Die Mieterauswahl ist die wichtigste Entscheidung
Mietausfälle und Schäden an der Wohnung beginnen fast immer mit der falschen Mieterauswahl. Eine sorgfältige Bonitätsprüfung kostet dich einmal etwas Zeit – kann dir aber jahrelangen Ärger ersparen.
Schritt 1: Selbstauskunft einholen
Bitte jeden ernsthaften Interessenten um eine ausgefüllte Selbstauskunft. Darin sollten stehen:
- Vollständiger Name, Geburtsdatum, aktuelle Adresse
- Arbeitgeber und monatliches Nettoeinkommen
- Angaben zu laufenden Verbindlichkeiten
- Bestätigung, dass keine Mietschulden bestehen
Wichtig: Du darfst nur Fragen stellen, die für die Vermietung relevant sind. Fragen nach Schwangerschaft, Religion oder politischer Überzeugung sind unzulässig.
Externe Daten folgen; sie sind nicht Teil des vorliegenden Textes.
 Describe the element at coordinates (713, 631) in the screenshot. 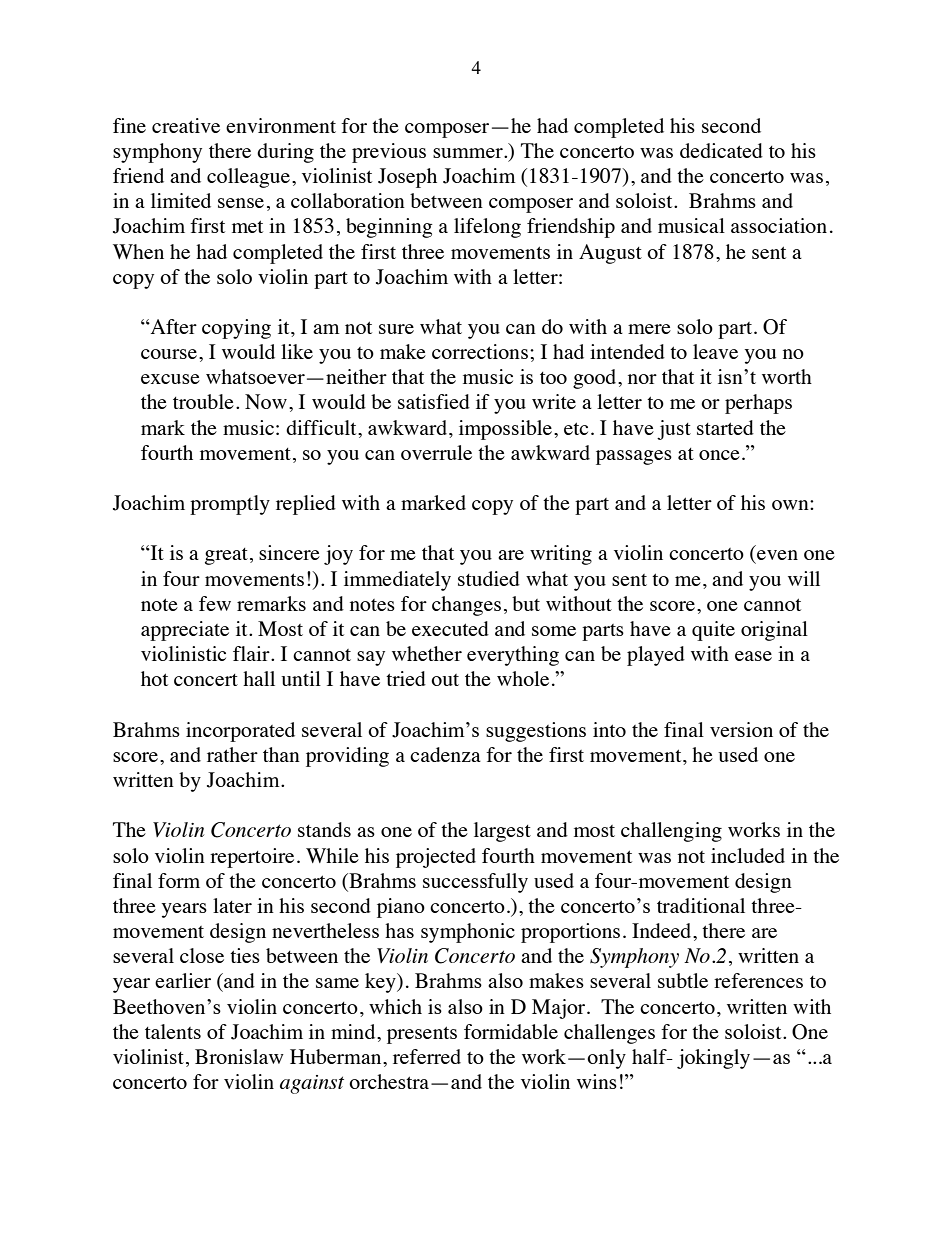

I see `quite` at that location.
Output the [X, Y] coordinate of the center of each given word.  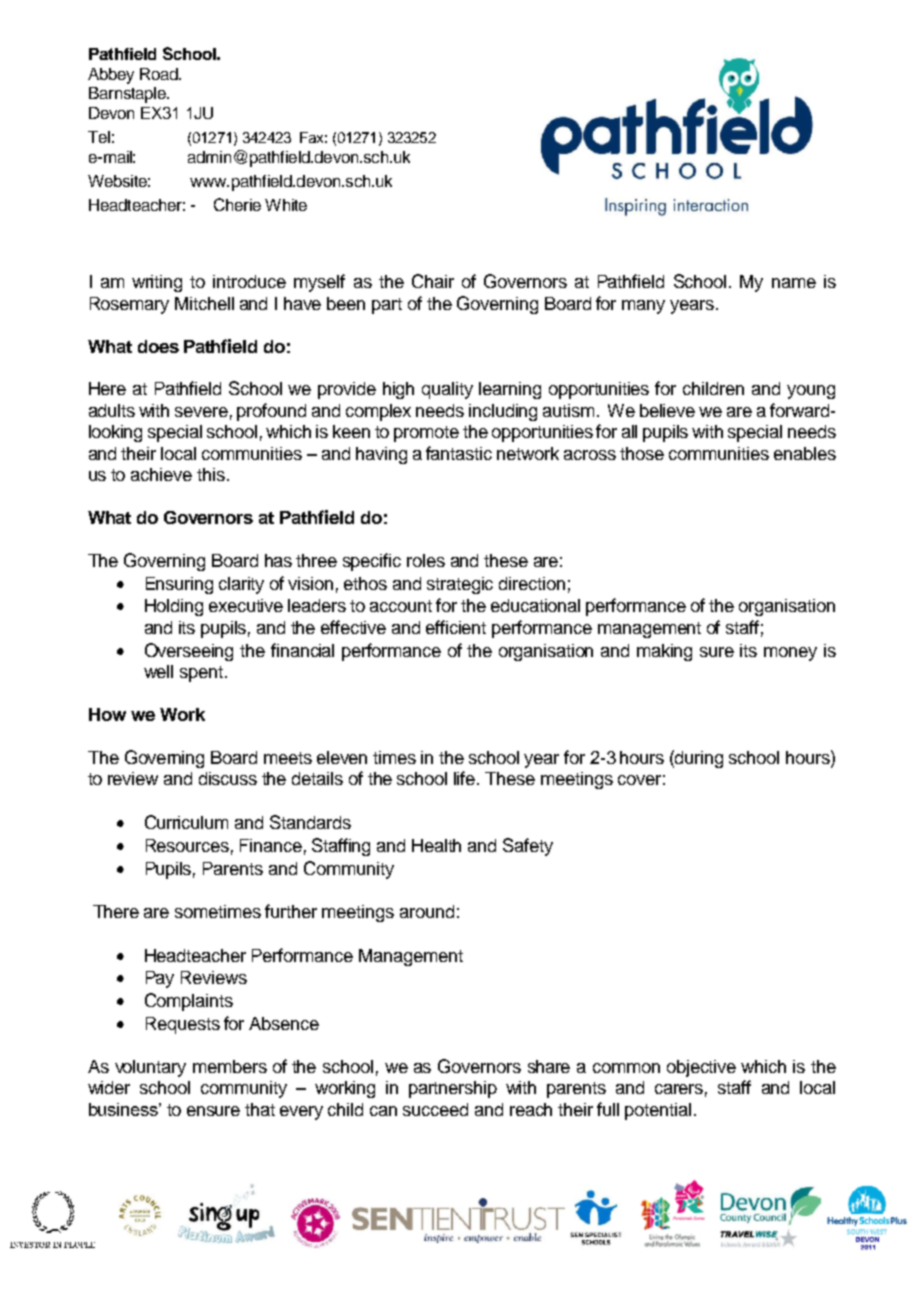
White [286, 205]
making [664, 652]
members [230, 1066]
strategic [460, 585]
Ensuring [179, 585]
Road [160, 74]
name [794, 283]
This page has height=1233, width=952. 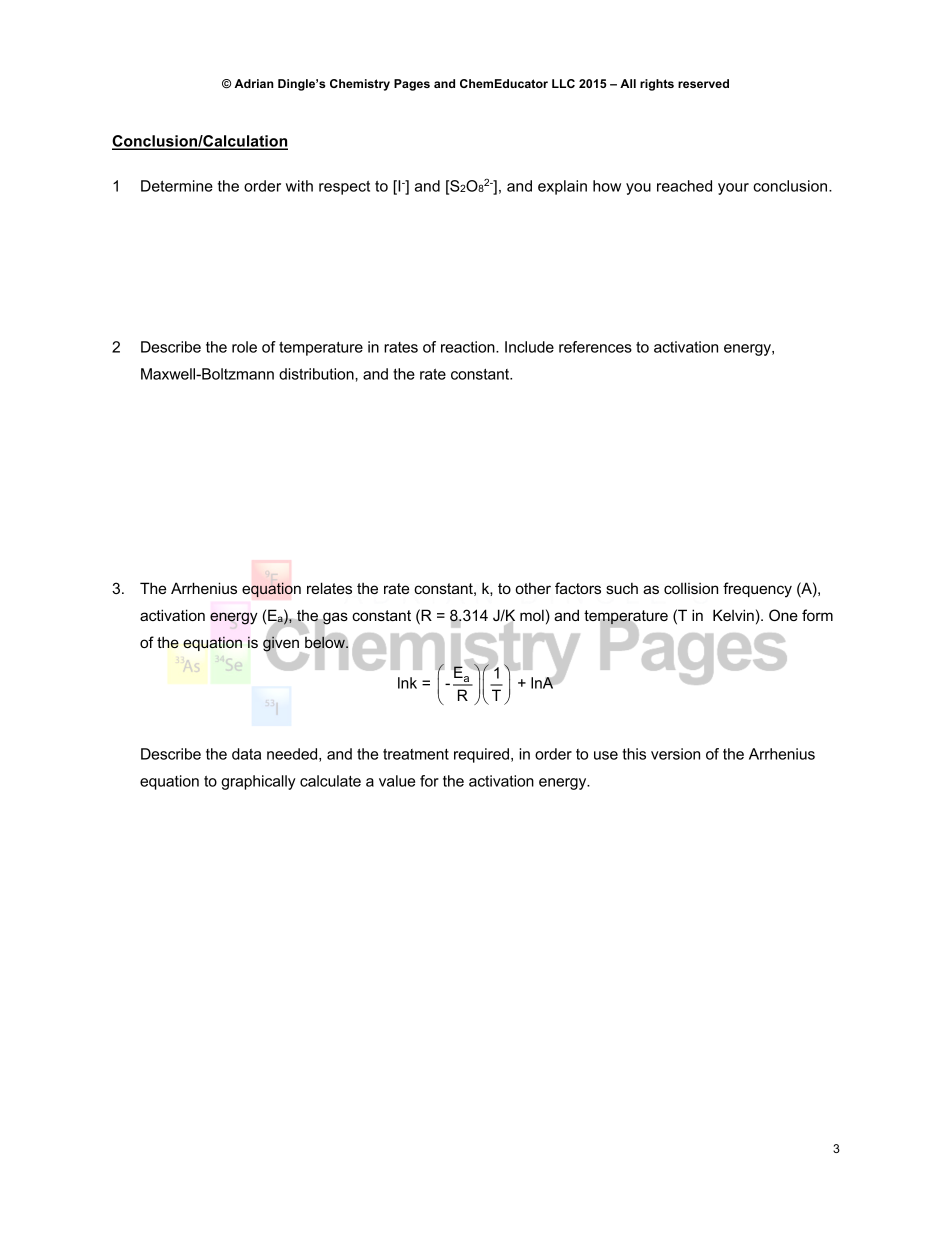 I want to click on Adrian, so click(x=254, y=83).
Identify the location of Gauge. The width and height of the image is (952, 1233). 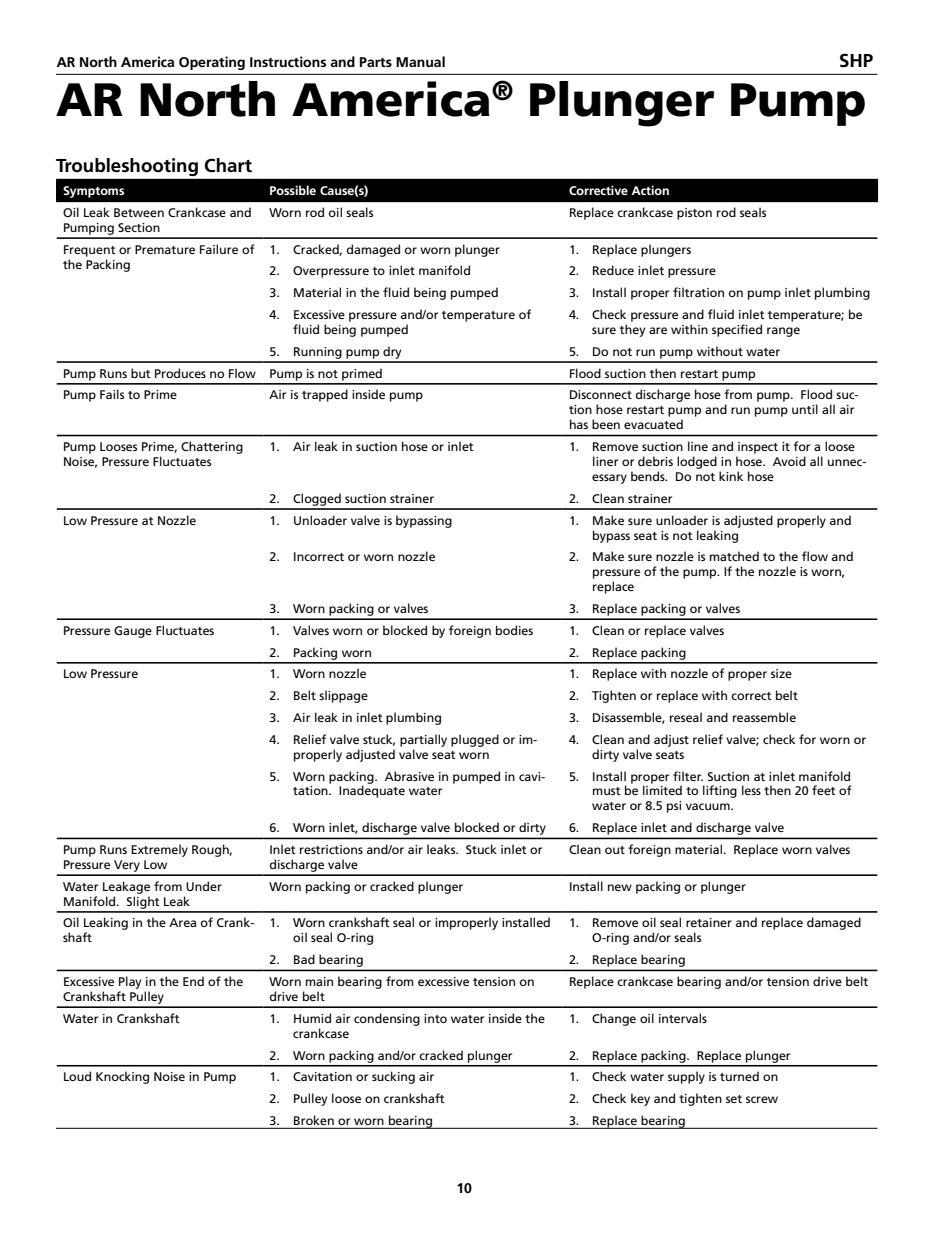
(133, 632).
Schritt 2: Einkommensnachweise verlangen
Lass dir die letzten drei Gehaltsabrechnungen zeigen. Als Faustregel gilt: Das Nettoeinkommen des Mieters sollte mindestens das Dreifache der Warmmiete betragen.
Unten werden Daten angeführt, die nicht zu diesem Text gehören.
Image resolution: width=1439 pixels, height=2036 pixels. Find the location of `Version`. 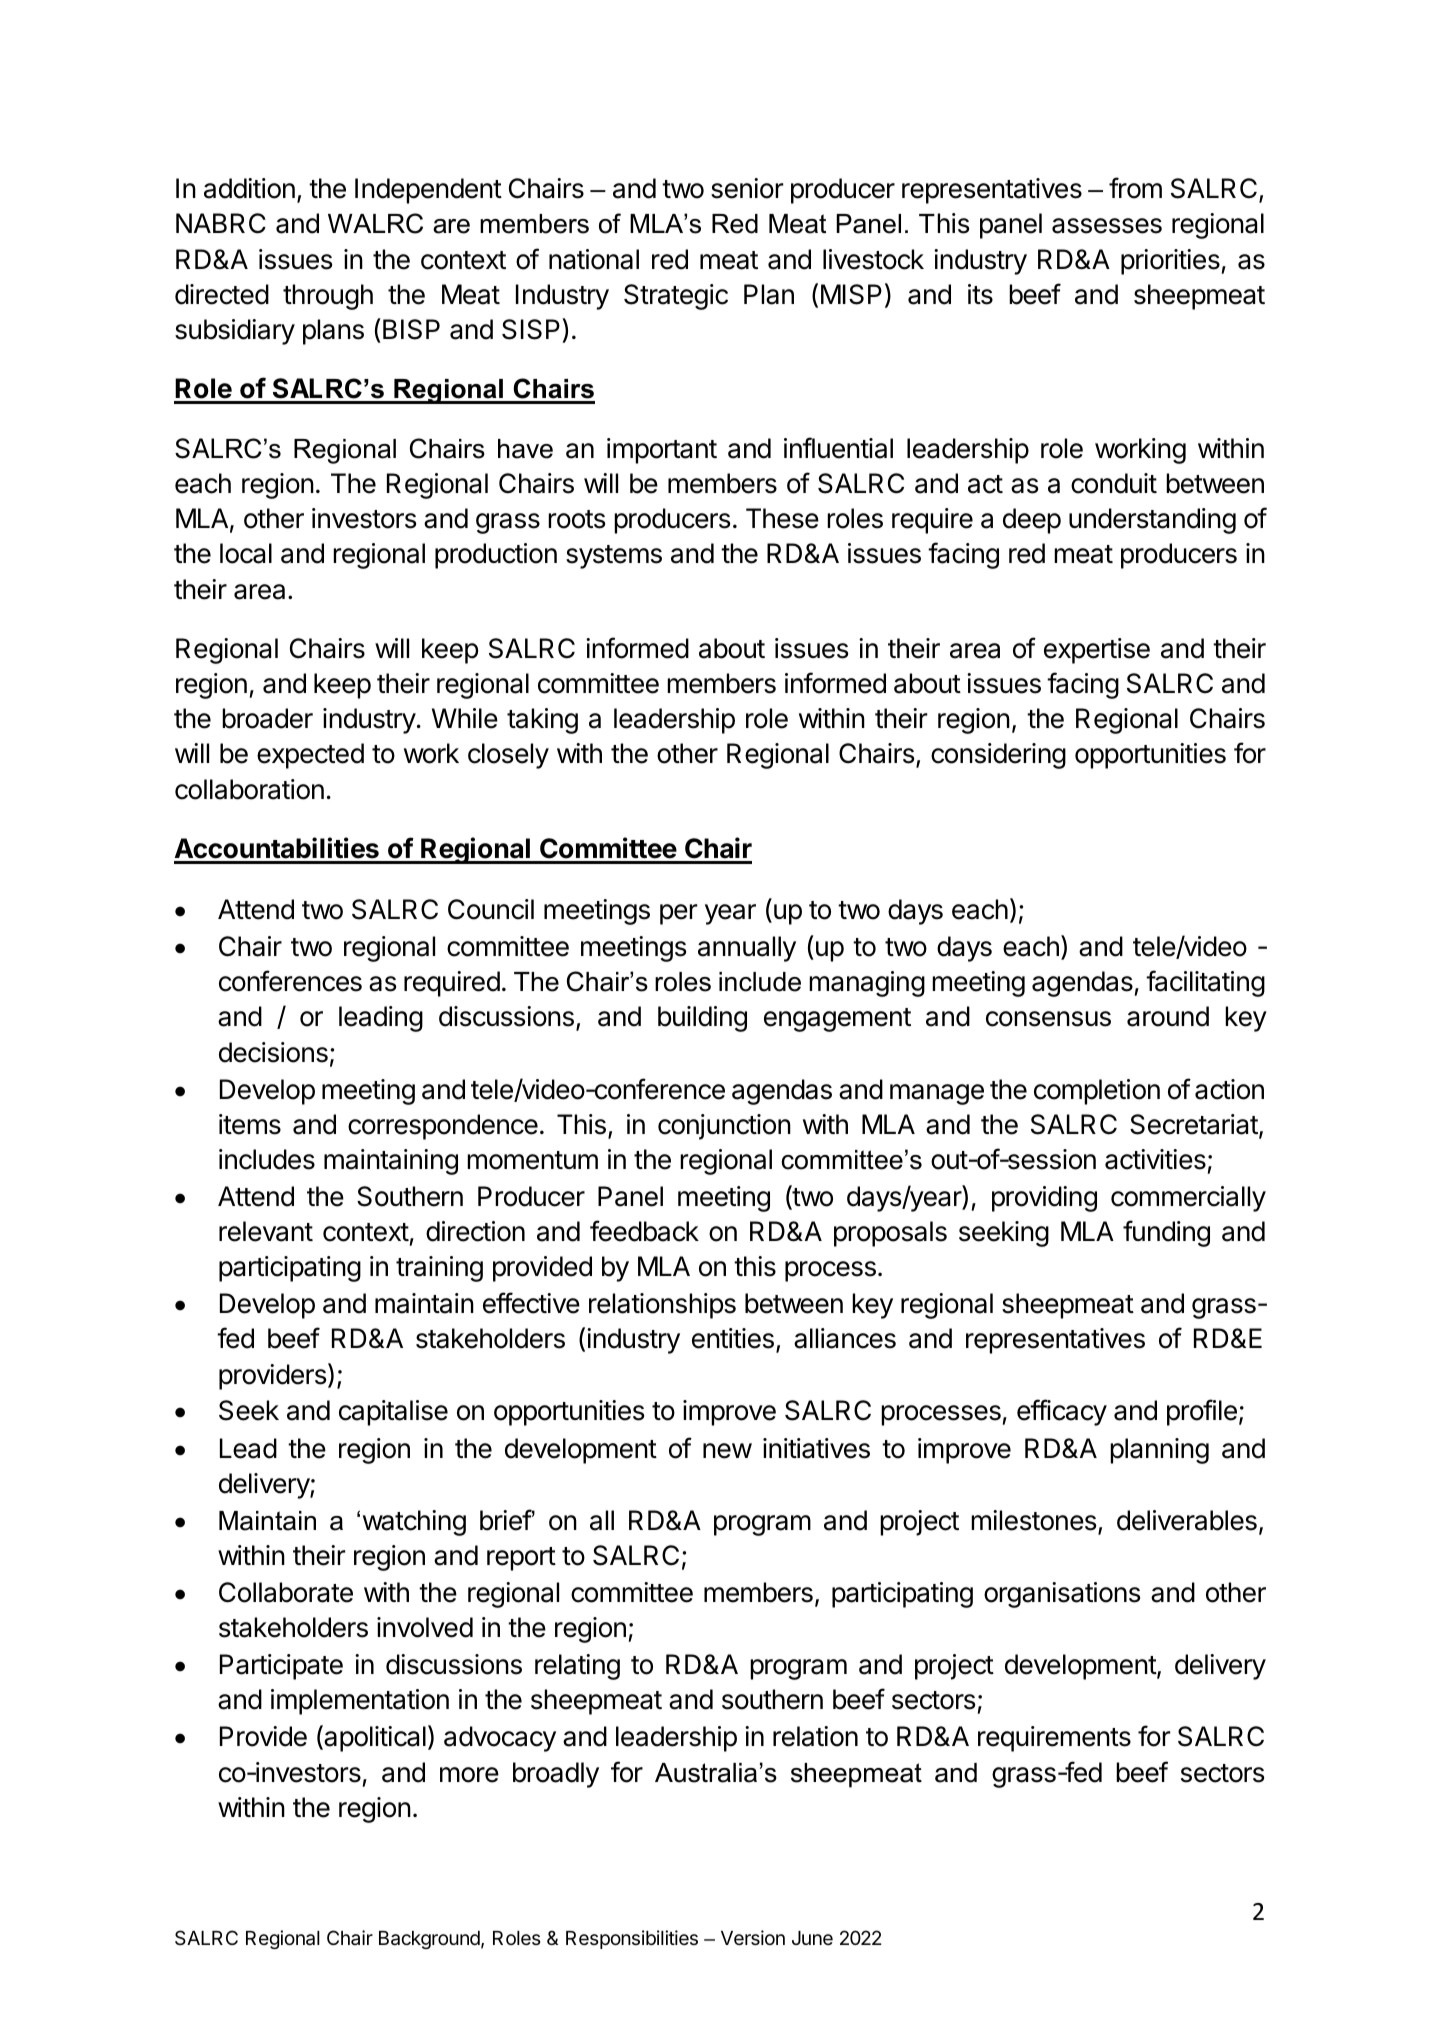

Version is located at coordinates (753, 1937).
Schritt 3: SCHUFA-Auskunft anfordern
Du kannst den Mieter bitten, eine aktuelle SCHUFA-Auskunft vorzulegen. Du darfst diese nicht selbst einholen – der Mieter muss sie selbst beantragen und dir vorlegen. Achte auf:
- Negative Einträge (Inkasso, Mahnbescheide, Insolvenzen)
- Aktualität der Auskunft (nicht älter als 3 Monate)
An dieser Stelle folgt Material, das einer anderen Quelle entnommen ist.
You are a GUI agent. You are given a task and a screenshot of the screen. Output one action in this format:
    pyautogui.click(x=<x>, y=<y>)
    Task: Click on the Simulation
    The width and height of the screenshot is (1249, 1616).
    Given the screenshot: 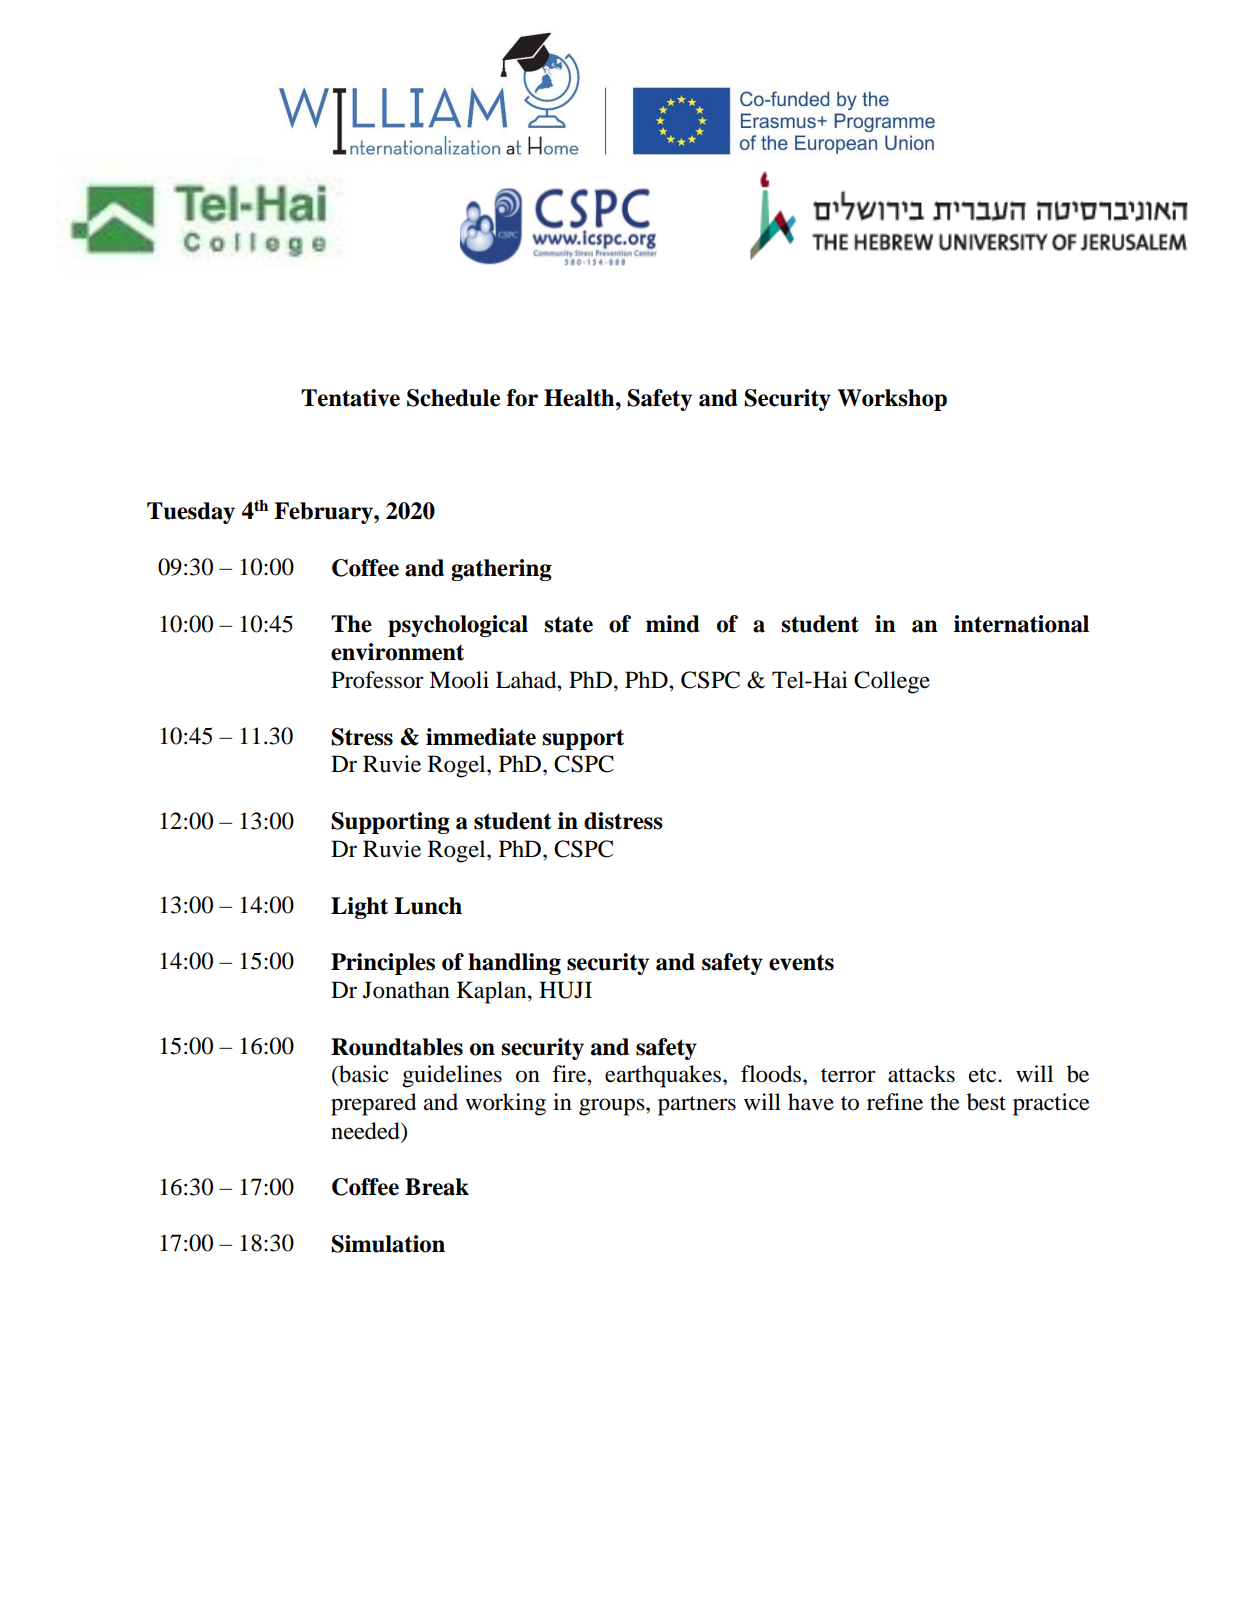 What is the action you would take?
    pyautogui.click(x=388, y=1244)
Schritt 4: Vorvermieter kontaktieren
Frage den aktuellen oder letzten Vermieter direkt an. Meist bekommst du ehrliche Auskunft – schließlich hat auch der Vorvermieter ein Interesse daran, dass der Mieter problemlos weiterzieht.
Worauf du rechtlich achten musst
Die erhobenen Daten dürfen ausschließlich für die Mieterauswahl verwendet werden und müssen nach Abschluss des Verfahrens gelöscht werden (DSGVO). Gib Bewerbern auf Anfrage Auskunft darüber, welche Daten du gespeichert hast.